Taylor and Ho, two scientists, conducted a study in 1971 with two groups of Maasais. For eight weeks, they gave both the groups a controlled diet. They fed the control group and the other group with food rich in calories, but the other group was also given an extra 2 grams of cholesterol. After 8 weeks, the scientists discovered that both the groups had same levels of cholesterol in their blood. It led them to believe that Maasais have some genetic traits or differences that can tolerate large quantities of saturated fatty acids. They can drink milk without lactose intolerance. In other words, their biologic mechanisms protect them from hypercholesteremia i.e. their genes limit the cholesterol-raising effects of their diet. However, the conclusion has no direct proof. For that, further studies identifying those genes under selection is necessary.

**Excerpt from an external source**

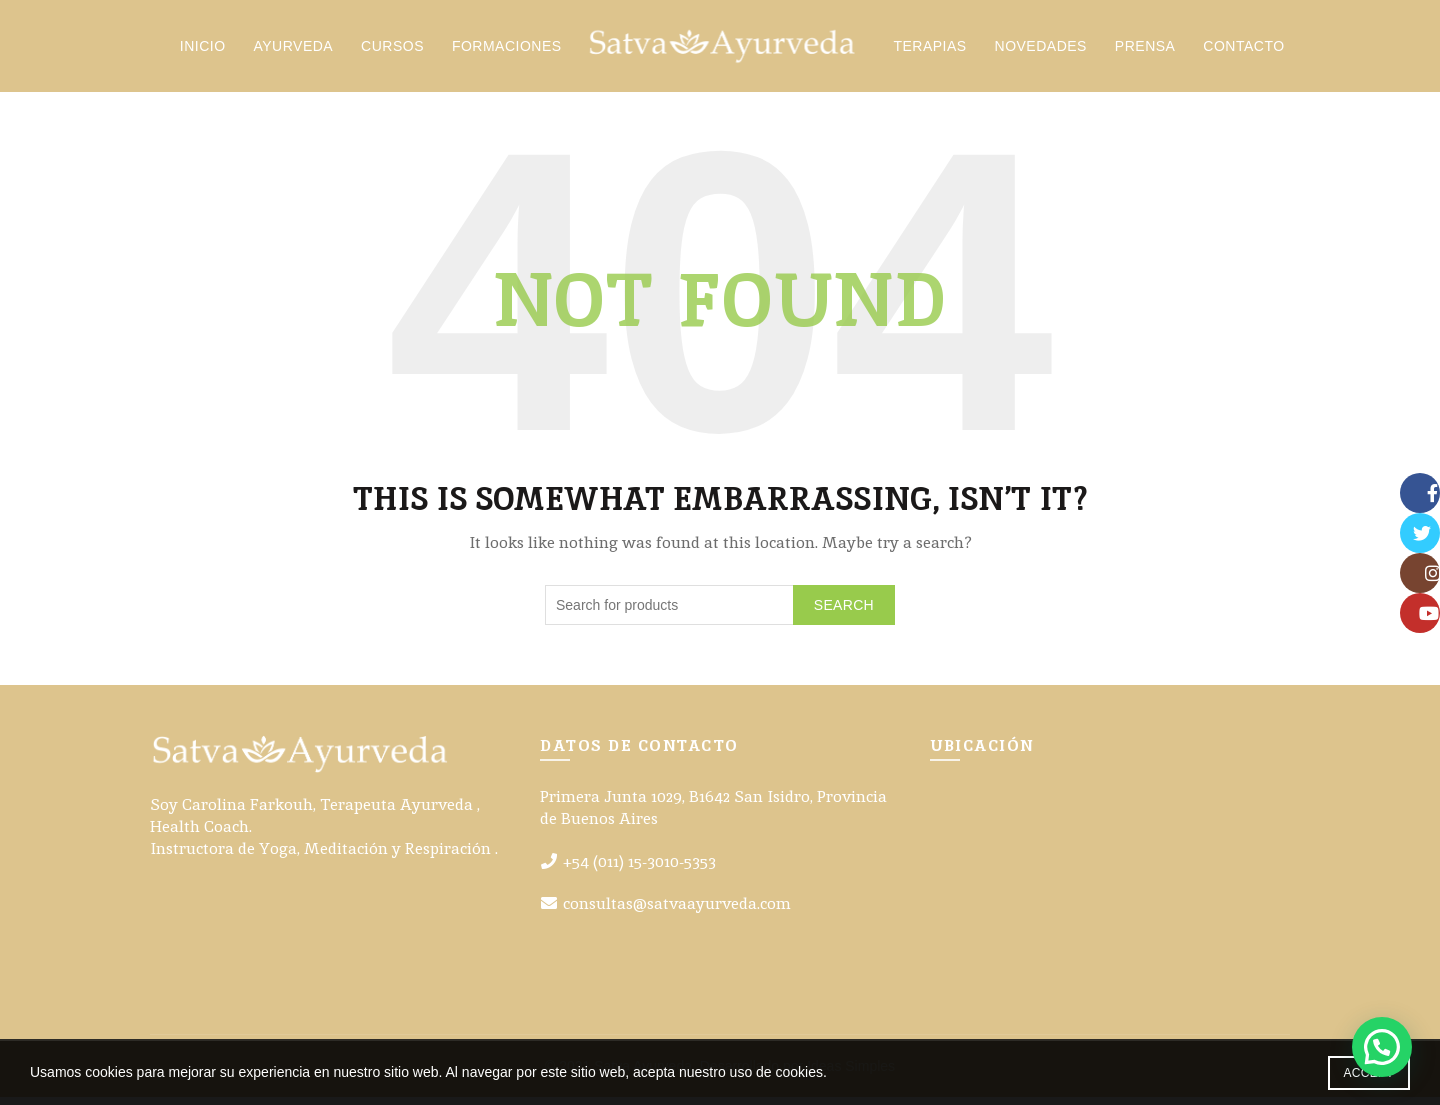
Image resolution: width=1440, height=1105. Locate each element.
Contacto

Researchers have noticed that for the kind of high-fat food the Maasais consume, there are a very limited number of deaths attributed to heart disease. A close to a satisfactory explanation for that tends to be that they do not tend to live as long as Westerners and die of other causes. It implies that Maasais do not live as long as others to be able to detect or diagnose any life diseases or heart problems.


Do not try the Maasai diet at home although evidence suggests that they live a life free of lifestyle diseases such as diabetes or heart problems. Here is why. Some early research papers report that on autopsy it was discovered that the aorta of some Maasai men had fibrosis. There was also clogging of the arteries in people who had died of trauma implying that high cholesterol and high-fat diet isn’t healthy. But there were no heart attacks. Moreover, these men had functional heart vessels without blockages because their vessels were large. The obvious conclusion is that there could be a correlation to their good health of some other factor or factors that they have not yet taken into consideration. Until and unless the scientists and medical practitioners test and establish that, let us continue to be baffled and wait for the test results.